Third, the visit will lead to substantive outcomes that will allow the Korean people and businesses to feel the tangible benefits of the alliance. To begin with, the two leaders will nurture next-generation talents that will spearhead the future and promote two-way exchanges. For Korean companies doing business in the U.S., we will seek to remove uncertainties and maximize benefits as the Inflation Reduction Act and the CHIPS and Science Act are implemented. In order to protect the safety of the people, we will defend peace on the Korean Peninsula with the overwhelming might of the alliance in response to North Korea’s escalating nuclear and missile threats. Concrete measures will be arranged to more reliably enhance the U.S.'s ability to execute extended deterrence and reassure the Korean people.
The ambience of the two countries ahead of President Yoon's historically significant visit is a wholehearted welcoming mood that cuts across government branches and across party lines. In February, the Korean National Assembly unanimously passed a bipartisan resolution to reaffirm that the ROK-U.S. alliance has been the foundation of Korea's democratization and economic growth, and called for the sustained development of the bilateral relationship. The Leaders of both the United States Senate and House of Representatives also sent a letter inviting President Yoon to deliver a speech at a joint meeting of Congress - an exceptional gesture of hospitality.
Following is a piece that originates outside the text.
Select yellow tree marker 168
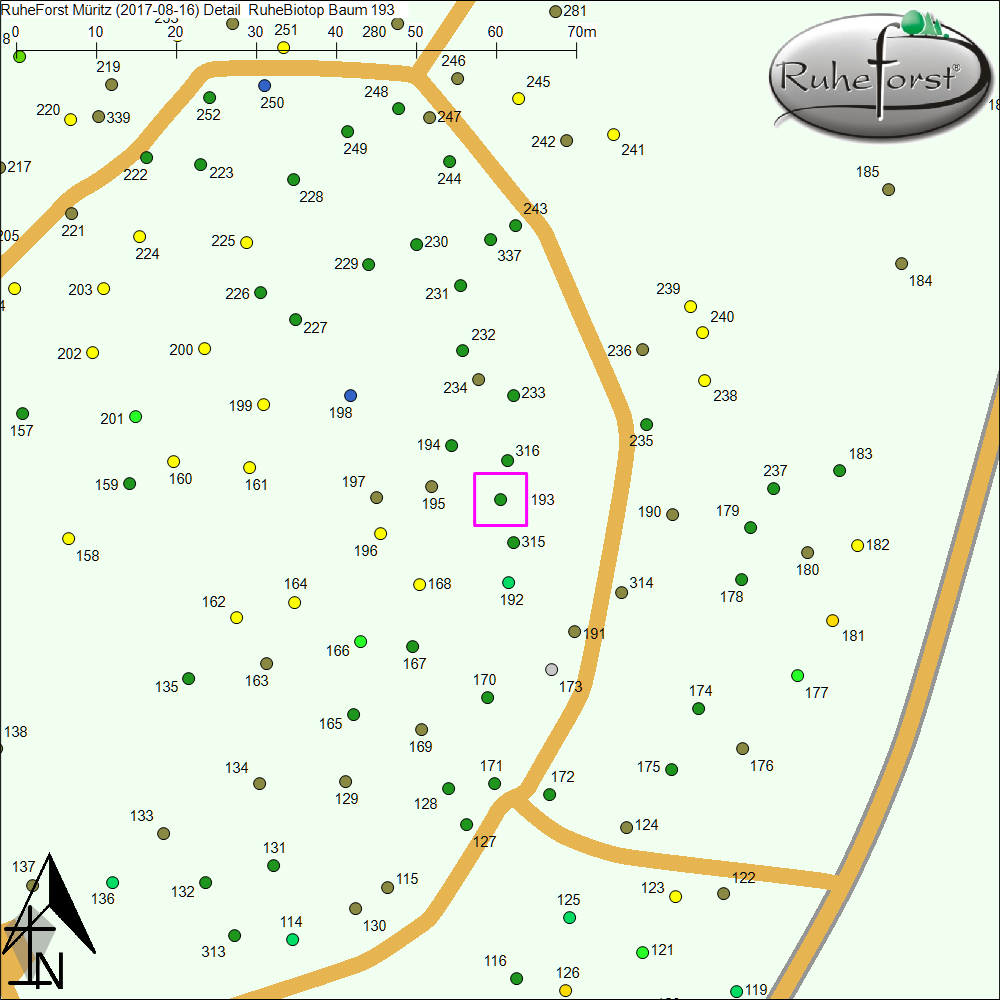Image resolution: width=1000 pixels, height=1000 pixels. (420, 585)
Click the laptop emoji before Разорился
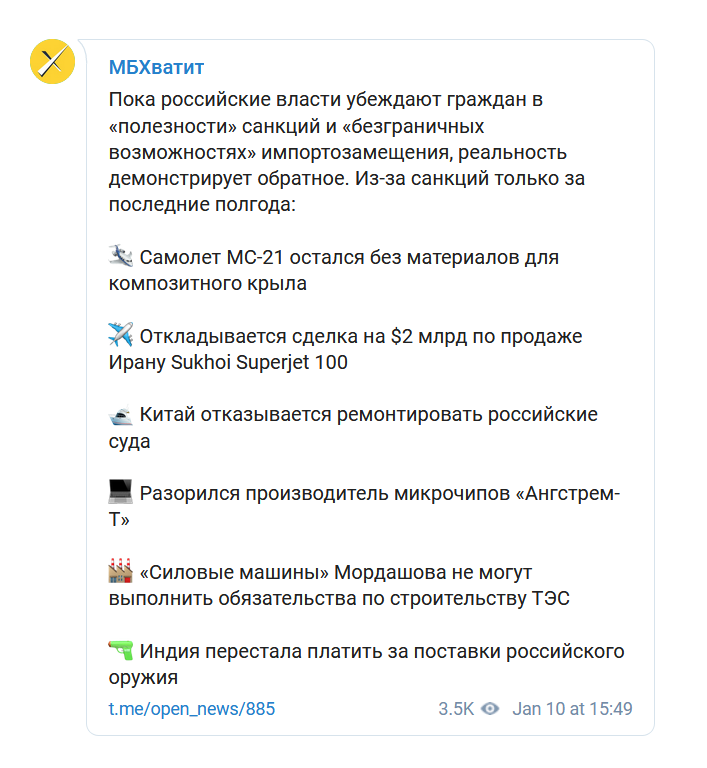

Behind today’s success and the preeminent partnership of the ROK-U.S. Alliance lies the shared values and solid trust between the two countries. While cooperative relationships that build on common interests can be found anywhere, an alliance rooted in the values of freedom, democracy, human rights, and the rule of law is immensely more resilient and enduring.
No less important than shared values is the solid trust between the two countries and their people. In Washington, both Presidents and First Ladies will spend many hours together and have long and in-depth conversations, strengthening deep bonds of trust. This will serve as a driving force to further advance the ROK-U.S. Alliance as a Global Comprehensive Strategic Alliance. Continued public interest and support for President Yoon's State Visit is needed to ensure that the Alliance evolves into an ‘Alliance in Action Toward the Future' for the next 70 years and beyond, in the face of global challenges that amount to a historical turning point.
This is a translated version of an op-ed that was published in the April 20 edition of the Dong-a Ilbo.—Ed.